From Informed Comment
Under Trump, America has officially become the world's crazy uncle Sam. On Friday, the US used its veto power to block a United Nations resolution calling for a global ceasefire during the coronavirus pandemic. The resolution had been called for by UN Secretary-General Antonio Guterres.
The move left all the other countries in the world shaking their heads in disbelief at the pettiness and unhinged character of American diplomacy under Trump.
Adversaries of the US like Iran trumpeted that Washington had "broken its promises again" by casting the veto. There is actually a price to be paid in international diplomacy by looking flaky. And it is a way to lose a lot of soft power.
The US at the United Nations is now like that relative who comes over at Thanksgiving and keeps talking about how the Trident conspiracy is trying to force bitcoins down our throats, then gets in a loud argument with everyone else about how he'd never have anything to do with tulips because actually their pollen is poisonous.
The stated reason for the US withdrawal was that the resolution mentioned, at Chinese insistence, the work being done by the World Health Organization, from which Trump withdrew US funding in a snit. France even tried to humor the insane Americans by recasting the text merely to refer to the UN's "specialized health agencies." But the Trump administration still vetoed it.
Meanwhile, Russia had wanted language calling for partial lifting of sanctions to permit the delivery of medicine and medical supplies during the pandemic, which was aimed at helping Iran and Venezuela. But no one thought Russia would have vetoed the measure if the passage was omitted. And although Trump says he is sending medical aid to Iran, the Iranians say they haven't seen an iota of it.

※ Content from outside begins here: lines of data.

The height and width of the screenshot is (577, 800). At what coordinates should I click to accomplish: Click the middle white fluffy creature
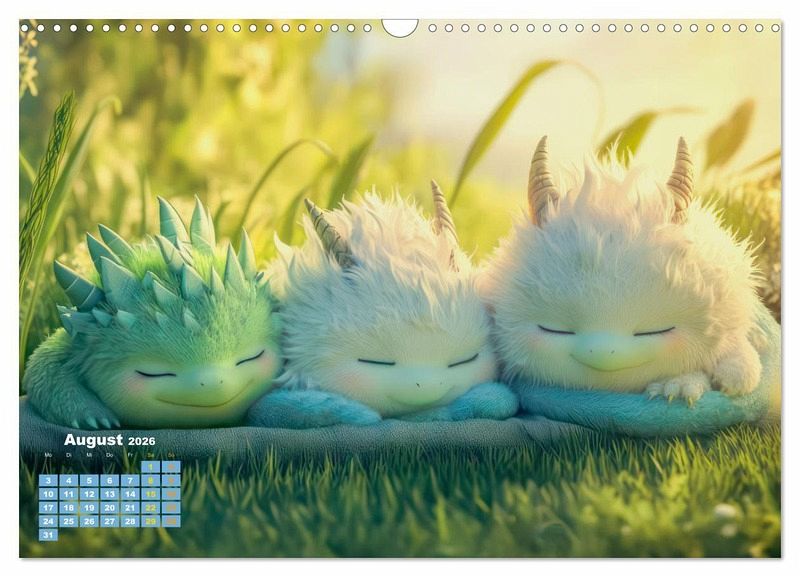385,320
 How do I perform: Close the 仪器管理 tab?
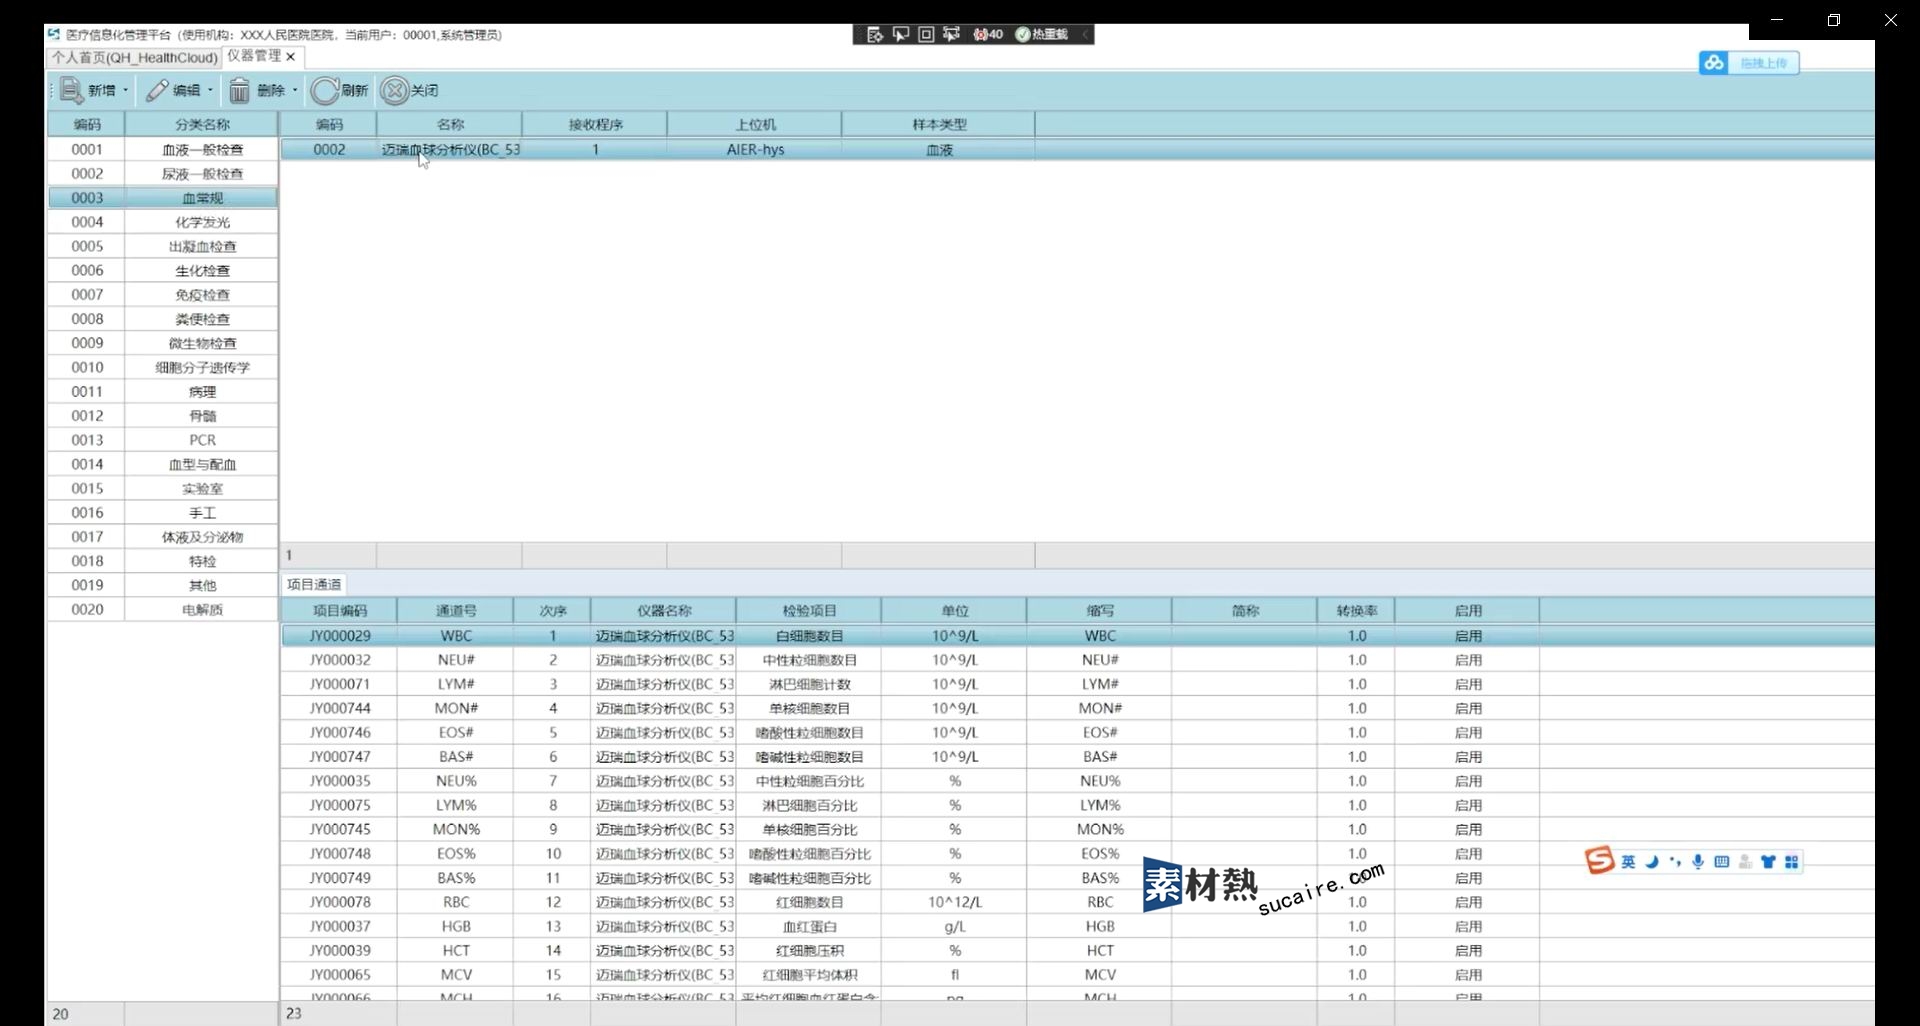pos(291,57)
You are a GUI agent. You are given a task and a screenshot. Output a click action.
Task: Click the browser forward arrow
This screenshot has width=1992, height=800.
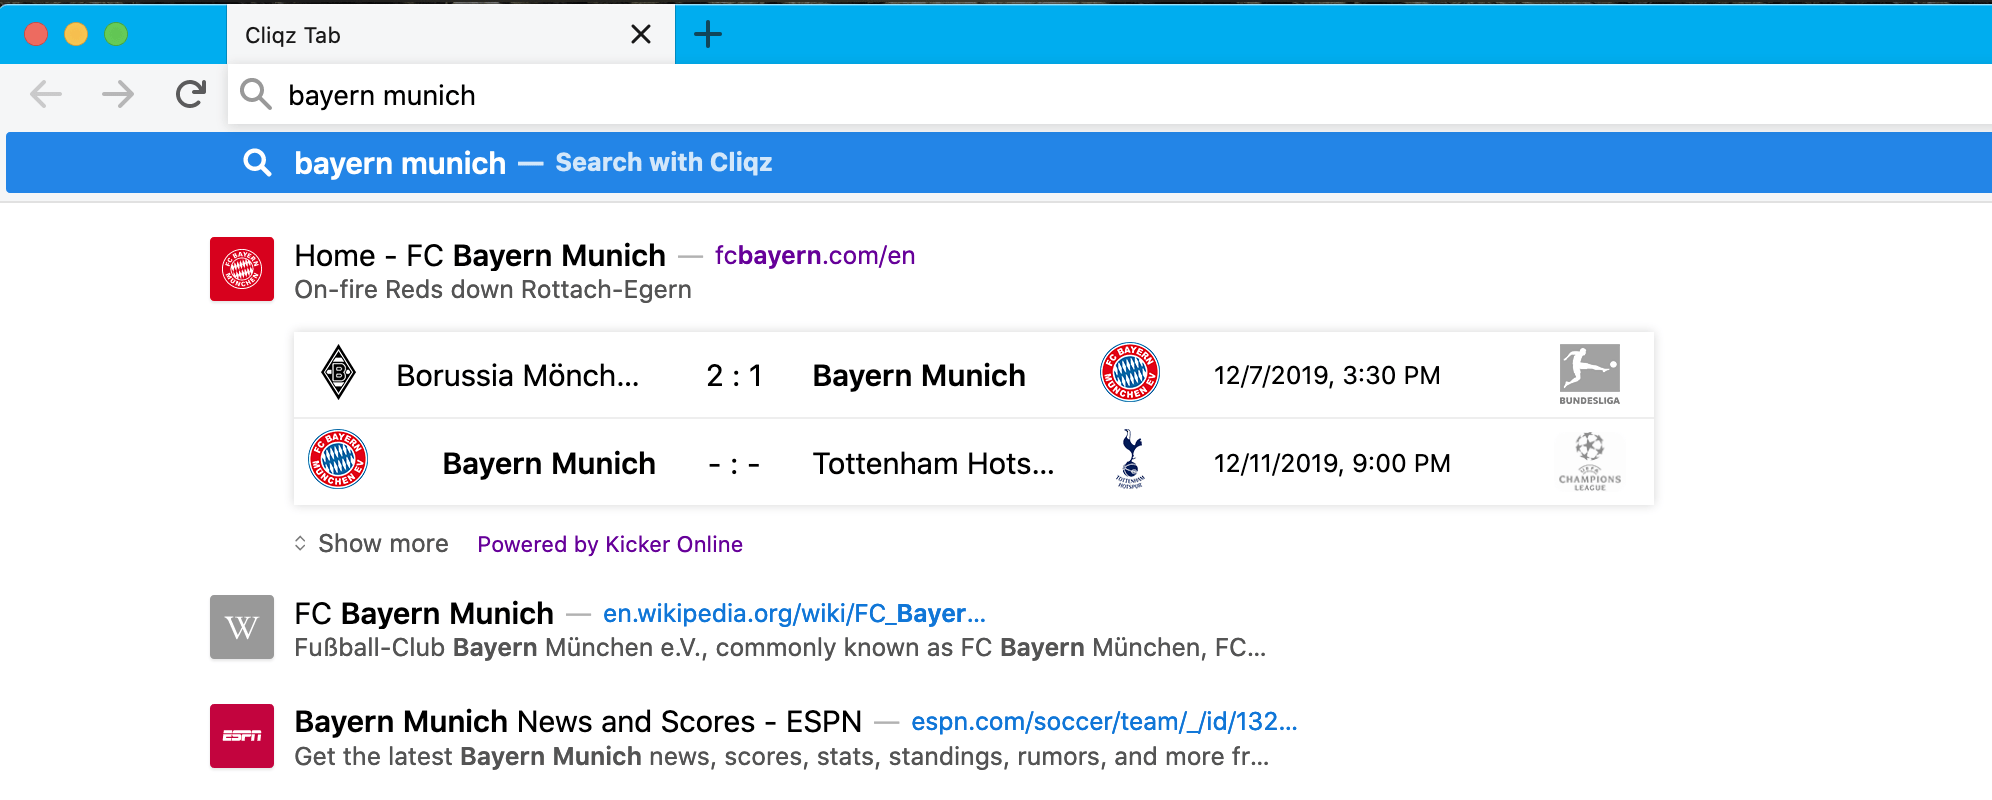click(x=118, y=95)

Typically during a global pandemic, you would want a functioning, indeed, robust World Health Organization. Maybe it made mistakes, but it is the best placed UN agency to coordinate the current campaign to limit and roll back the novel coronavirus worldwide. Instead, Trump tried to kneecap it for reasons that aren't entirely clear. The US Republican Party in general hates multilateral institutions because the party represents a few hundred US-based billionaires who don't like having their money-making schemes interfered with by global health priorities like fighting climate change or even like convincing the world's people not to smoke. The late US senator Jesse Helms even once punished Thailand for trying to stop advertisements for Camel cigarettes from being placed in children's workbooks. Being rich and corrupt means never having to say you are sorry.
But even this feel-good resolution, which if it did no good at least did no harm, was too much for the Trump administration. Acting US ambassador to the UN Kelly Craft (why are all of Trump's officials "acting"?) did not even veto the resolution because it called for an end to hostilities. It was only because it mentioned the work the UN is doing world-wide to fight the coronavirus threat. In contrast, Craft herself is married to Big Coal, which is decidedly bad for the health of the people of the world.
And the UN resolution has a point. It is crazy to go on fighting wars during a pandemic, since wars weaken public health and help spread the disease around. And the disease will attack both warring adversaries.
Guterres named as desirable truce partners "Cameroon, the Central African Republic, Colombia, Libya, Myanmar, the Philippines, South Sudan, Sudan, Syria, Ukraine and Yemen."
It isn't all that promising a list on the face of it. The Cameroons, now a country of 25 million, was a German colony in western Africa until WW I, when the French and the British took it over jointly, each ruling their own zone. So there are French-speaking Cameroonians and English-speaking Cameroonians. The French-speakers are the elite and have been attempting to expand French schooling in the English areas, which has led to a secessionist movement among the English-speakers, whose children are menaced with the horrors of the French pluperfect subjunctive (eusse, really?). You wish they could just use their African language, but there are 250 of those, which would threaten 250 secessionist movements. Although one faction did declare a Guterres cease-fire in late March, the government did not join in, and there appear to be 14 other secessionist factions determined to fight on.
The war between eastern warlord Gen. Khalifa Haftar and the internationally-recognized government in Libya continues unabated, with heavy bombardment Sunday of an airport at Tripoli by Haftar's forces.
Syria is simmering, though the big campaign of Damascus and Moscow to subdue the fundamentalist rebels in Idlib province has cooled down.
I think the real effect of a UN cease-fire resolution would be to give warring parties who already wanted a ceasefire for other reasons a fig leaf whereby they could decently step back without losing face.